Many species of birds are not able to exist next to humans and therefore, they leave their habitats. For example, after the Olympic facilities construction in the Imereti Lowland, some species were not observed here such as black stork (Ciconia nigra), greater golden plover (Pluvialis apricaria), common grosbeak (Coccothraustes coccothraustes). However, at the same time, after the Olympics, more than 20 species of birds appeared, which earlier, before the construction of the Olympic Games facilities, were not observed in the Imereti Lowland such as buff-backed heron (Bubulcus), black-tailed godwit (Limosa limosa), masked shrike (Lanius nubicus), gold-crested wren (Regulus regulus), etc.
- Have the bird migration patterns changed after the 2014 Olympics?
- No, they haven’t. The migratory route, along which birds fly from south to north and from north to south in spring and autumn, respectively, runs along the Black Sea Coast.
- Do you support birds in winter and how? Can you give some advice to those who want to take care of birds in winter?
- Since the natural habitats and conditions of existence of many bird species were significantly changed during the preparation for the 2014 Winter Olympic Games and holding of the Olympics, a complex of biotechnical measures is being carried out at the Ornithological Park. In particular, we regularly provide bird feed in winter when the natural resources are reduced. In addition, bird feeding is carried out during the periods of spring and autumn migration when their species diversity and abundance in the Natural Ornithological Park is maximum.

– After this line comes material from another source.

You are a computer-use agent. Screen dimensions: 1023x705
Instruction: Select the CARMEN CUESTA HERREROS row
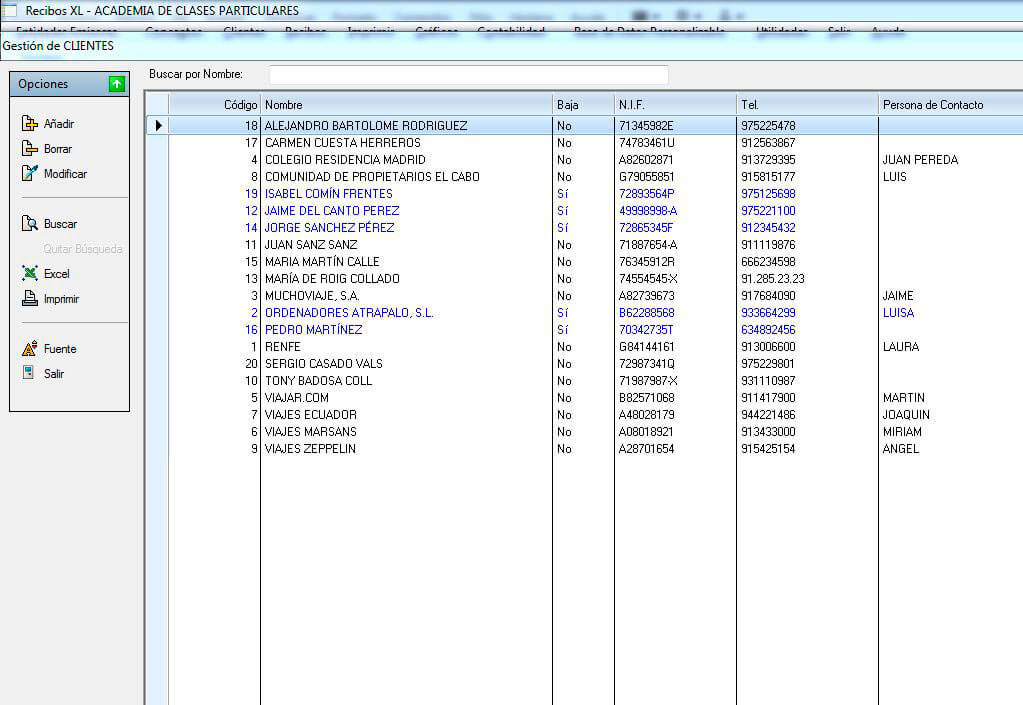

Probably the most important thing that we want to convey to you during our talk is a competent and conscious attitude towards birds and nature. For example, wintering birds in the city can be fed, but this should be done correctly. Often, the first thing that comes to everybody’s mind is bread, but in large quantities bread is harmful to birds and causes problems with their digestive system. It is best to use grains as feed like wheat, oats, sunflower seeds, but not fried and, of course, not salted. They can be purchased at pet stores or in farm shops. It is necessary to remember about the right behaviour during nesting time, so as not to harm the growing chicks while “helping” them. By observing all these simple rules, we can help the birds live in the city, and we can enjoy their beauty and the birds’ songs.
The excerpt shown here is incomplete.